Jock Morgan

Personal information
- Full name: John Morgan
- Date of birth: 18 August 1889
- Place of birth: Penicuik, Scotland
- Date of death: 1983
- Height: 5 ft 8 in (1.73 m)
- Position(s): Half back

Senior career*
- Years: Team / Apps / (Gls)
- Edinburgh Emmett
- 1924–192?: Birmingham / 1 / (0)
- 192?–1926: Redditch Town
- 1926–1930: Doncaster Rovers / 150 / (4)
- 1930–1931: Bristol City / 1 / (0)
- 1931–1933: Barrow / 66 / (0)
- 1933–1934: Walsall / 19 / (0)
- 1934–193?: Southport / 10 / (0)
- –: Brideville
- –: Worcester City
- 1938–19??: Atherstone Town

= Jock Morgan =

Scottish footballer

John Morgan (18 August 1889 – 1983) was a Scottish professional footballer who made nearly 250 appearances in the Football League playing for Birmingham, Doncaster Rovers, Bristol City, Barrow, Walsall and Southport. He played as a half back.

Morgan was born in Penicuik, Midlothian. He began his football career with Edinburgh Emmett and then came to England to sign for Birmingham of the First Division in August 1924. He played only once for Birmingham, deputising for the injured Jimmy Cringan and his regular understudy Bill Hunter at centre half in a 4–0 defeat at Sunderland on 6 September 1924. After a brief spell in non-league football with Redditch Town he settled at Doncaster Rovers, where he played 150 Third Division North games in four seasons.
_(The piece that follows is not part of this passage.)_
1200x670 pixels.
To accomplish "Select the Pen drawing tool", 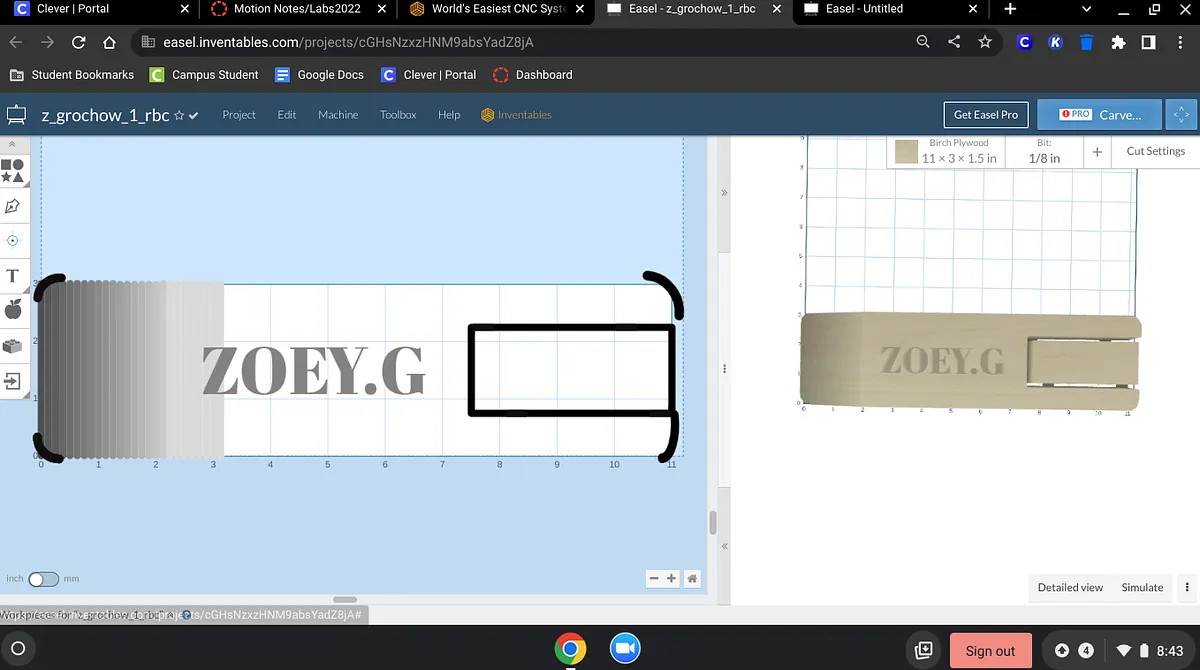I will [13, 206].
After one Second Division game in one and a half seasons for Bristol City, a return to the Third with Barrow offered more playing time. Short spells with Walsall and Southport and a venture to Ireland with Brideville preceded a return to non-league football in the English Midlands with Worcester City and Atherstone Town.

Morgan died in 1983 aged 93 or 94.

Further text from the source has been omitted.